The Standard effectively presents its backside across 8th Avenue to the Wayne L. Morse United States Courthouse. (2)

Meanwhile, Eugene continues to absorb wave after wave of high-end student housing. New projects keep entering the pipeline, even as recently completed buildings each add hundreds of new beds. With Landmark now looking to redevelop one of the city’s most significant properties, it’s worth asking how long this model can persist. The market for luxury student apartments isn’t infinite. At some point, supply will outpace demand in this very specific market niche. When that happens, vacancies will rise, rents will stagnate, and investor interest will cool. Maintenance slips, services get cut, and ownership turns over. The downward spiral is easy to recognize and hard to reverse. 

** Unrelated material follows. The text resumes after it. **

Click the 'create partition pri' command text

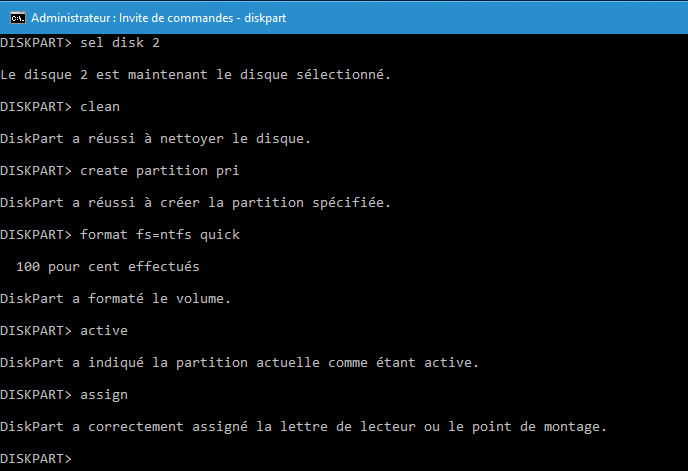click(x=160, y=171)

Buildings designed to turn a quick profit rarely transition well to long-term community assets. And as I mentioned above, there are challenges converting projects optimized for the premium student housing market into typologies better suited to meeting Eugene's more pressing needs. 

PeaceHealth could still alter course, but I see little reason to believe it will. As a private seller, it holds the right to choose whichever buyer meets its institutional goals. City officials might consider tightening design standards, but introducing new regulations now would likely provoke legal challenges. And the University of Oregon, a natural partner in shaping the site’s future, has already made clear that it intends to stay out of the discussion. 

So here we are. A major civic parcel, once dedicated to care and community health, now appears destined for yet another branded student lifestyle compound. It may not count as a scandal, but it’s certainly a loss. Not just of a building, or a set of services, but of a chance to do something better. Something that Eugene, with all its promise and challenges, could genuinely use. I return to this subject not to repeat myself but because the stakes are high. What happens here will shape the city’s trajectory for decades. The die may not be fully cast, but the mold is setting fast. 

(1)    Initiating demolition and construction on the site as soon as next February seems entirely unrealistic to me. 

(2)    Aside from its main entrance, The Standard is entirely lacking active storefronts that would enliven its street frontage. Granted, that frontage, particularly along the heavily trafficked Mill Street approach north toward the viaduct, is a less-than-accommodating pedestrian realm. Regardless, the building turns inward rather than engaging the city it sits within. The Standard also squats on E. 8th Avenue opposite the United States Courthouse as a less than fitting foil for the design by Pritzker-prize winning architect Thom Mayne. Imagine if a portion of that site had instead been reserved for a public gathering space, a plaza of a scale commensurate with the importance of the courthouse.